本文:
——

そろそろ3月末に向けての年度末感が世の中に漂ってきますが、期末の夜になると、行く道道で道路工事をしていることが多いですよね。予算消化のための公共工事だったりします。
道幅を狭めるため渋滞が発生、当然ドライバー、あるいはタクシーなどに乗り合わせている乗客の私たちはイライラします。そんな時に工事中の道路で見かける看板、「ご迷惑をおかけしております。夜間工事中です」が渋滞中の道路に一定間隔で立てられています。
私たちは夜間の工事中なのは当然その状況から分かっている訳ですが、こう繰り返し「夜間工事中です」と理由を添えてあやまられると、無意識的に「年度末の夜間工事中で渋滞か、仕方ないな」と思ってしまうのです。
遅刻しそうな時には、「申し訳ありません、10分ほど遅れてしまいそうです」ではなく、「申し訳ありません、人身事故で電車のダイヤが乱れ、10分ほど遅れてしまいそうです」と必ず理由を添えましょう。コミュニケーション上手な人は、今回の理論を知らなくても、自然とそうやっていますよね。
これは出勤遅刻の常習犯の社員も、よく使う手です。「電車遅延で」「乗客トラブルで」。いくら“カチッサー”と言っても、使い過ぎにはくれぐれも要注意!ですよ。

——

資料:
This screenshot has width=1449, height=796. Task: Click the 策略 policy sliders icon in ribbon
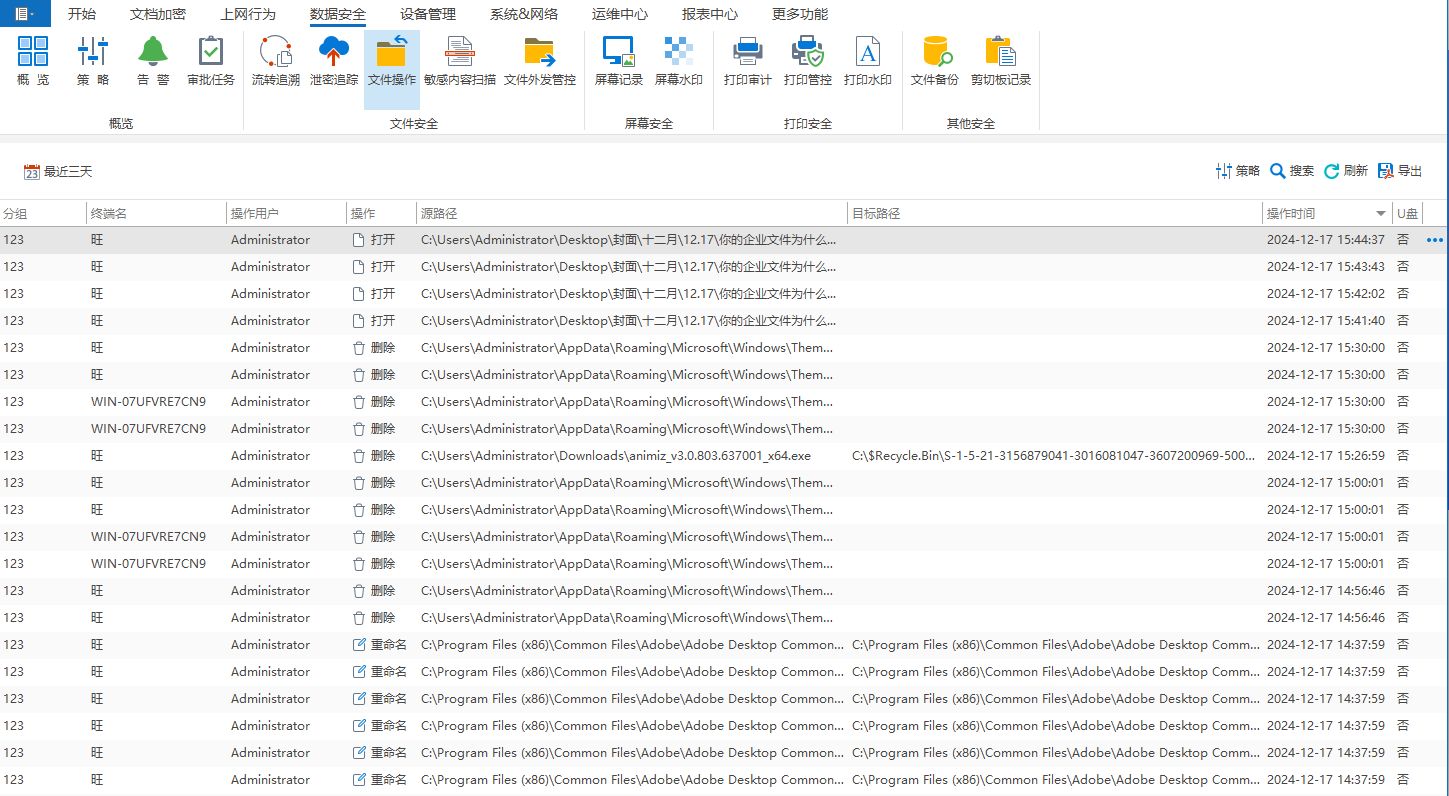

——

課題:
1. 理由を添えた謝罪についての文章を、3文で要約してください。
2. 理由を添えた謝罪についての文章を、最後の文の後から書き継いでください。

解答例:
1. 年度末の夜間の道路工事では、渋滞中の道路に「ご迷惑をおかけしております。夜間工事中です」という看板が一定間隔で立てられています。状況から分かっている理由でも、繰り返し理由を添えてあやまられると、人は無意識的に「仕方ないな」と思ってしまいます。そのため遅刻しそうな時は必ず理由を添えるべきですが、遅刻の常習犯もよく使う手なので、使い過ぎには注意が必要です。

2.
◆なぜ経営者や識者は「その理由」を語るのか
できる社長は、人が理由を求めるということを知っています。理由を告げなければ、社員や顧客のモチベーションは低下するということをよく分かっているのです。
それが理由でミッション、ビジョンと言っているわけではありませんが、しかし、社員心理的にも、顧客心理的にも、「我が社はお菓子を売っている」、ではなく、「我が社は明るく会話のある家庭を増やすために、そのきっかけとなるお菓子を売っている」と言うのがグッと刺さるわけです。
本質的なこととして、私たちは意味や意義のあること、社会性や大義のあることに惹かれ、共鳴共感します。同時に、背景や理由がないものには、心理的にも腹に落ちない、納得や共感しにくいというメンタリティがあるのです。